The cast and crew of
Melrose Place gathered at the Century Club in Century City, California,
in March to bid an emotional farewell to the show that had become a
national guilty pleasure. After filling their plates from an overflowing
buffet, the partygoers hit the dance floor and the blackjack and
roulette tables that had been rolled in for the occasion. When the piles
of chips had all been gambled away, Melrose executive producer Aaron
Spelling climbed onstage. A veteran producer with a miles-long list of
hit shows to his credit (Beverly Hills, 90210; Dynasty; Charlie's
Angels), he'd hosted good-bye parties like this many times. But
something was different that night - he just couldn't address the cast
and crew alone. So he brought up the woman he calls his "good luck
charm": Heather Locklear. Holding hands with Spelling, tears
filling her eyes, Locklear thanked the assembled crowd and announced,
laughing, "If anyone needs a special guest star; I'm
available."
The end of her reign as Melrose Place's
"special guest star" - and the bitchiest landlord and
advertising executive on television - has left Locklear, 37, without a
steady paycheck for the first time in recent memory. It's certainly an
unwelcome situation for a woman who once said she "could never get
enough work. I always worry about work - that it will go away tomorrow
or that I'm not going to be good." She's been here before: With the
end of Dynasty in 1989, she found herself making do with cheesy movies
of the week, an exercise video, and a forgettable role in a forgettable
movie called The Return of Swamp Thing, until Spelling came calling with
the sink-your-teeth-into-it role of Amanda Woodward.
While Spelling may again come to her
rescue, Locklear won't be waiting by the phone. Her latest role - that
of devoted mother and wife (to Bon Jovi guitarist Richie Sambora, 40) -
is clearly the one she loves most.
Her 21-month-old daughter; Ava Elizabeth,
was a constant presence on the set during the waning days of Melrose.

DATA EXTRACT:
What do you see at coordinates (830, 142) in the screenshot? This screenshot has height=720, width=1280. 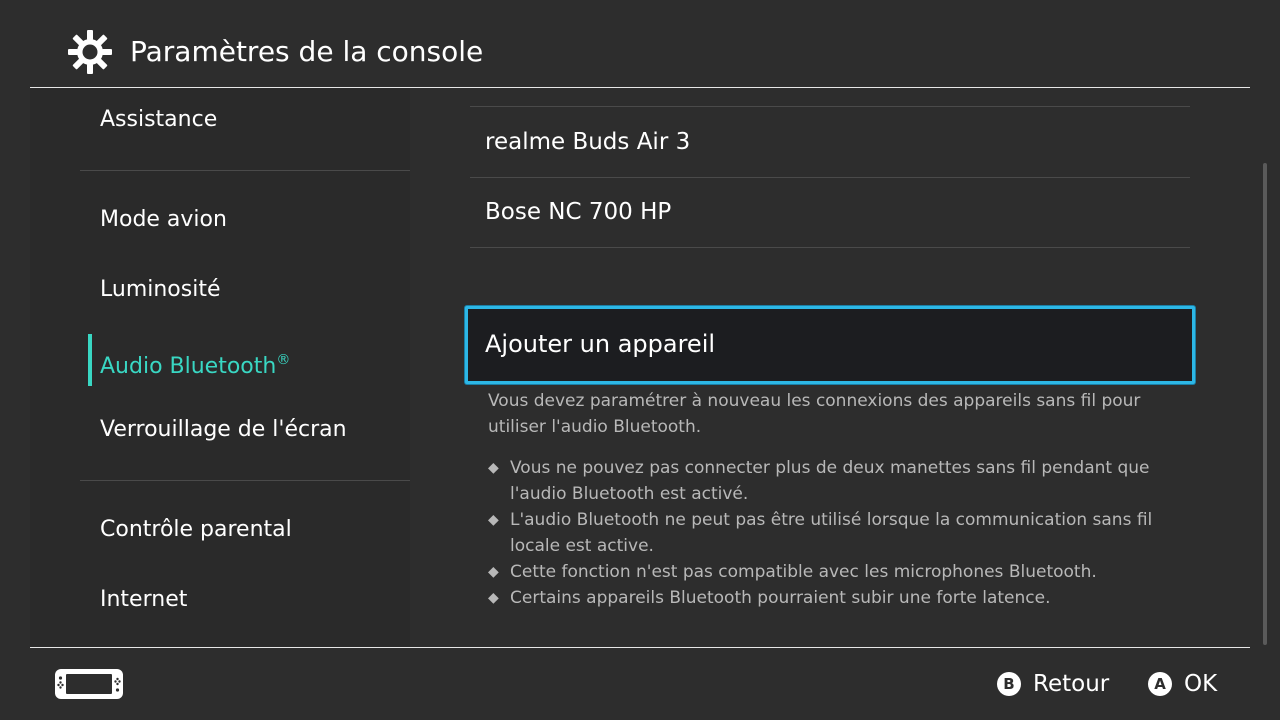 I see `device-row: realme Buds Air 3` at bounding box center [830, 142].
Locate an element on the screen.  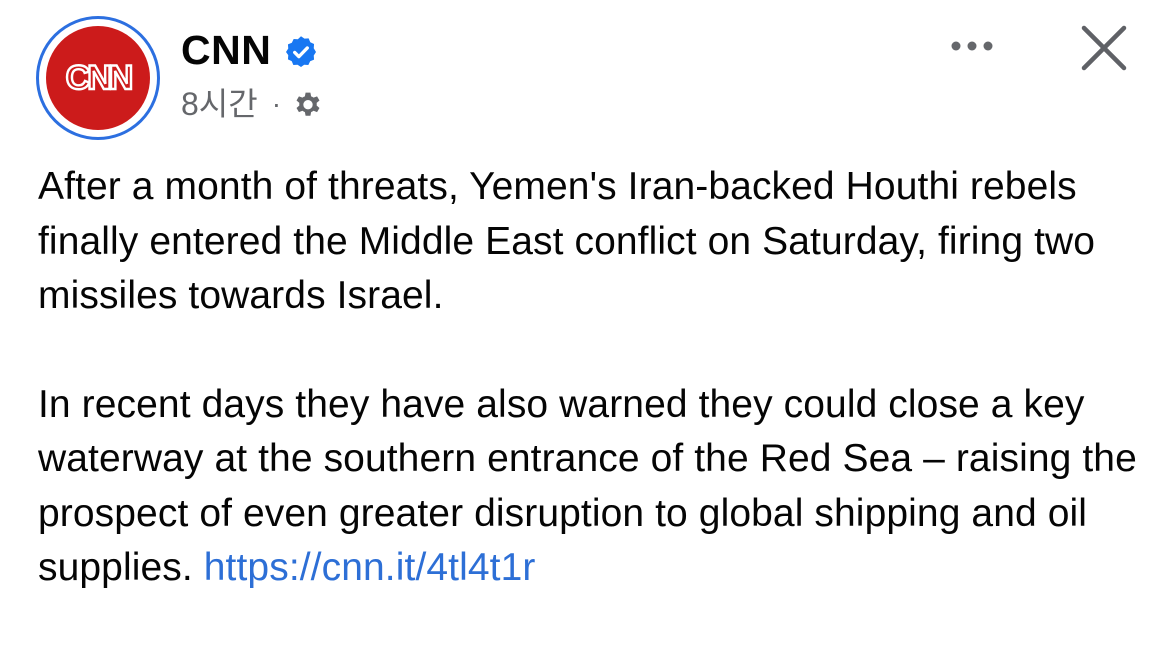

WHAT IS REQUIRED: In two sentences, summarize the extract above about Heather Locklear and the end of Melrose Place.

SOLUTION TO THE EXERCISE: At a March farewell party for Melrose Place at the Century Club, executive producer Aaron Spelling brought Heather Locklear, whom he calls his "good luck charm," onstage, where she tearfully thanked the crowd and joked that she was available as a special guest star. The show's end has left Locklear, 37, without a steady paycheck, a position she was in once before when Dynasty ended in 1989, but she won't be waiting by the phone, since the role she clearly loves most is that of wife to Richie Sambora and mother to her daughter, Ava Elizabeth.